L’autolesionismo è una forma di terapia, ma non è una terapia che fa bene. Come fa un autolesionista a smettere? 

Alcuni autolesionisti smettono da soli. O abbandonano la situazione che sta causando loro stress, o semplicemente cambiano il loro comportamento. T dice, “Quando ho smesso di tagliarmi, non l’ho fatto per un motivo particolare. Probabilmente, ho solo avuto nuovi ritmi che mi permettevano di lasciare più spazio alla depressione, senza dovermi sentire sia depressa che in ansia.”

Altri hanno bisogno di aiuto per smettere. Esistono terapie apposite per bilanciare l’esigenza di tagliarsi. I farmaci rappresentano di solito il primo intervento, con una predilezione per gli antidepressivi SSRI, e per i casi più gravi con stabilizzanti dell’umore. A volte i farmaci sono sufficienti, ma altre volte si fa necessaria una lunga psicoterapia, nel corso della quale ai pazienti vengono insegnate delle dinamiche di cooping e anche delle metodologie per gestire i propri sentimenti negativi.
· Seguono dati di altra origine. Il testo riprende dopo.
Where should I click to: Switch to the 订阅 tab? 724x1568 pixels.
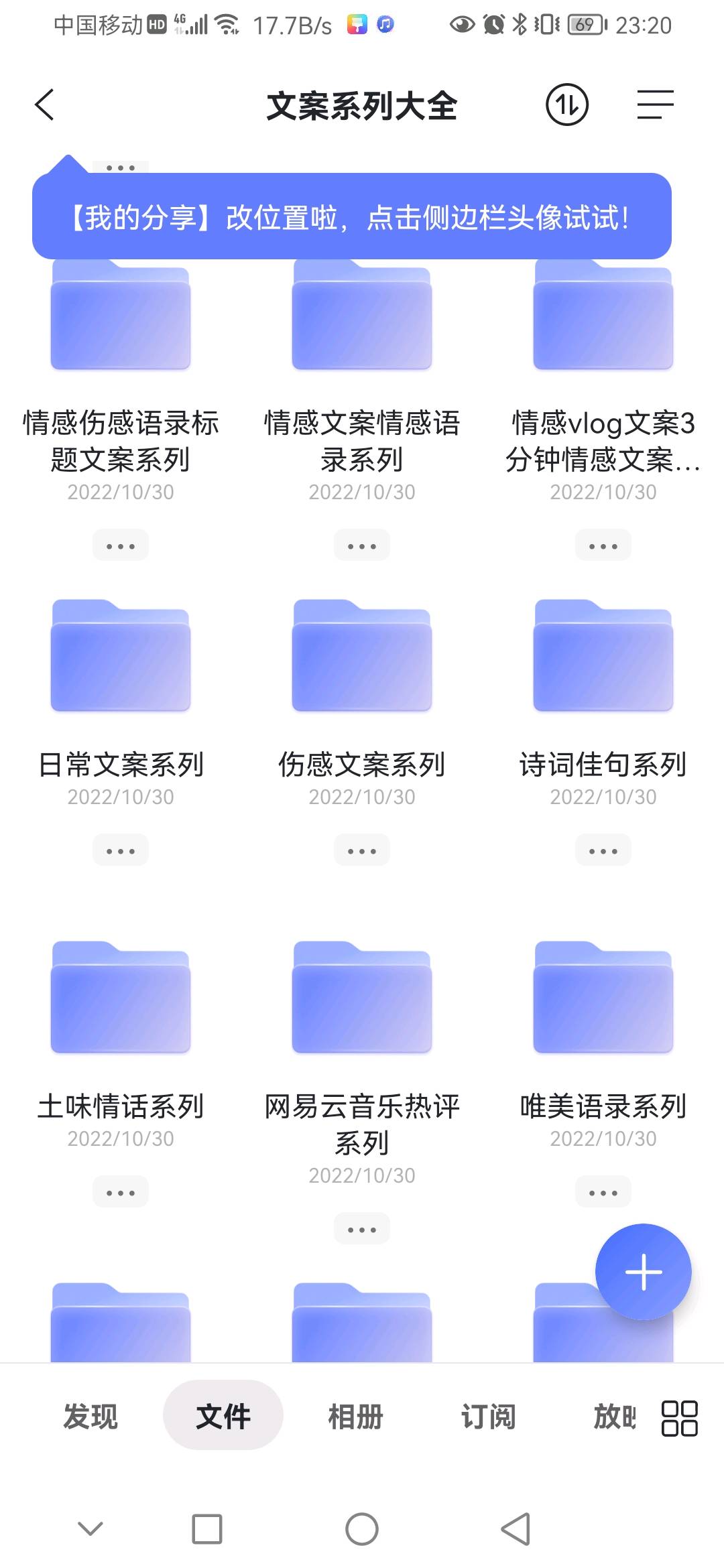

Esistono anche programmi di riabilitazione in strutture apposite. Sfortunatamente, ci sono sempre pochissimi studi sull’autolesionismo, e ancora meno su cose specifiche come l’incidenza di recidive, perciò non c’è modo di garantire che gli effetti di queste cure durino sul lungo termine.

E smettere non significa certo che le cicatrici—fisiche e figurate—spariranno. L è un’assistente legale, e una madre, e si è tagliata per dieci anni. Oltre a tagliarsi, si bruciava e si graffiava. Dice, “Sono passati otto anni dall’ultima volta. Ripensandoci, mi manca.” È come con gli alcolisti: non importa da quanto tempo sei pulito, la pulsione c’è sempre.

Mentirei se dicessi che ho completamente abbandonato la soluzione autolesionista. A volte le emozioni negative mi inghiottono, e il pensiero mi compare nella mente, come un riflesso: tagliarti potrebbe aiutarti. Ti sentirai meglio. Fallo. Non so se smetterò mai di avere questo pensiero.

Come dicevo, ci sono molte forme “lente” di autodistruzione. Esistono molti comportamenti che hanno un esito negativo sulle nostre vite e sulla nostra salute. T conferma, “Il periodo in cui mi tagliavo ha coinciso con il periodo in cui ho adottato altre condotte nocive per la mia salute, condotte che ho ancora oggi.”

Bere troppo, fumare troppo, mangiare troppo. La droga, la guida spericolata. Perché questi sono solo “modi in cui si è fatti” e tagliarsi invece è un disturbo patologico? Sappiamo che non dipende solo dal momento storico in cui viviamo, dato che sono centinaia di anni che è così, da molto prima che ci fossero macchine da guidare in modo spericolato. Cosa rende l’una cosa un vezzo, e l’altra una malattia? L’autolesionismo è solo il fratellino minore del suicidio?